- **Collected data**:
┌────────
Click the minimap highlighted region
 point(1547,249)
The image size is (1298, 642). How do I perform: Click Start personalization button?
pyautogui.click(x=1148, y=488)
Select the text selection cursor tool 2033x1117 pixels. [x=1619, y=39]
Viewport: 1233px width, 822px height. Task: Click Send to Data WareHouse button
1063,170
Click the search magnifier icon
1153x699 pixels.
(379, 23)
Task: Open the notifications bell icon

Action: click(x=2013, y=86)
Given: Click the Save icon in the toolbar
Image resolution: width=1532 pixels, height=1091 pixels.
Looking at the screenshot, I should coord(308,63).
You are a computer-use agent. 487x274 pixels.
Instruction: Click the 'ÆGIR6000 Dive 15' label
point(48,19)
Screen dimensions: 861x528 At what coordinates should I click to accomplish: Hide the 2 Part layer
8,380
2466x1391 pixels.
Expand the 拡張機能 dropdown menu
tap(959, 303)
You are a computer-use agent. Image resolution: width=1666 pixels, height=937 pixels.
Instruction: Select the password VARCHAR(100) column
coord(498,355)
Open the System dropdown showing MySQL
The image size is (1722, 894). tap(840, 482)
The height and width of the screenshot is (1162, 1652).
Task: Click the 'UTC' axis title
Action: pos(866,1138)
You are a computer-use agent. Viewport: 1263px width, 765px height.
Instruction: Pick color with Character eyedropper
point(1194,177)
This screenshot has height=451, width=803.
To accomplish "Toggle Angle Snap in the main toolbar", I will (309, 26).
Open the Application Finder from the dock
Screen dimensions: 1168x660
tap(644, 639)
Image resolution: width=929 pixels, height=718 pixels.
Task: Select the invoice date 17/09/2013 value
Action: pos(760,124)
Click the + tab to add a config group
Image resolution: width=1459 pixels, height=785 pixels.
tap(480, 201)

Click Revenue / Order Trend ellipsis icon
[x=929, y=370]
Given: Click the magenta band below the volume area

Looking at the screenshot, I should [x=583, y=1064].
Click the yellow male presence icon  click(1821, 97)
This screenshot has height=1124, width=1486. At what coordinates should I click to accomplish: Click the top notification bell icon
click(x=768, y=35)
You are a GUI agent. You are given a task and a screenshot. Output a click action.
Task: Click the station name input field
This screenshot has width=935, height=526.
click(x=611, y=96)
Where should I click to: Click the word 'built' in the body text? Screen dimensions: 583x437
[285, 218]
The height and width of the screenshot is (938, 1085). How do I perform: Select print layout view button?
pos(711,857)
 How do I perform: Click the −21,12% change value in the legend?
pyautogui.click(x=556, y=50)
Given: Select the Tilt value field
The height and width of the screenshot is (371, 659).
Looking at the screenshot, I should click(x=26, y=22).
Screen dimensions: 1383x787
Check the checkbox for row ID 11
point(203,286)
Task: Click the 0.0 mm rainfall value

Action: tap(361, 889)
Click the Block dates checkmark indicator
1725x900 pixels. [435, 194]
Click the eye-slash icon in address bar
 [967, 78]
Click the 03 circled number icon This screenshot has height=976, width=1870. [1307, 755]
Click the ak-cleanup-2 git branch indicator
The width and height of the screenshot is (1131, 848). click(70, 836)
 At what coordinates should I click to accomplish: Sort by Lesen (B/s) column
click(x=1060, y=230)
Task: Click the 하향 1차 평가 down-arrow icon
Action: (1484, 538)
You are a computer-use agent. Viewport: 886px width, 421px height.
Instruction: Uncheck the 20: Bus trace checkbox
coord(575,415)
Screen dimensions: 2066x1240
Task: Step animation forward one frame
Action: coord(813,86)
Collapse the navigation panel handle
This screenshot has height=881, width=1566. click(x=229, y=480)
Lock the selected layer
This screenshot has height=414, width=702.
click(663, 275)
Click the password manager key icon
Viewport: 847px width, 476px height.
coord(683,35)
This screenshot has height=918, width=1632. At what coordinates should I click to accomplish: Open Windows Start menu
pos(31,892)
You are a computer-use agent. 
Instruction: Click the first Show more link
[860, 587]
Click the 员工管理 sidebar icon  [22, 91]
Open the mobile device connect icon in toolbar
└────────
- **How to complete this task**: Which lines run from the one containing "This screenshot has height=918, width=1632." to the end of the data? Output them exactly, with nothing added.

- **Answer below**:
This screenshot has height=918, width=1632. At what coordinates should I click to accomplish: Open Windows Start menu
pos(31,892)
You are a computer-use agent. 
Instruction: Click the first Show more link
[860, 587]
Click the 员工管理 sidebar icon  [22, 91]
Open the mobile device connect icon in toolbar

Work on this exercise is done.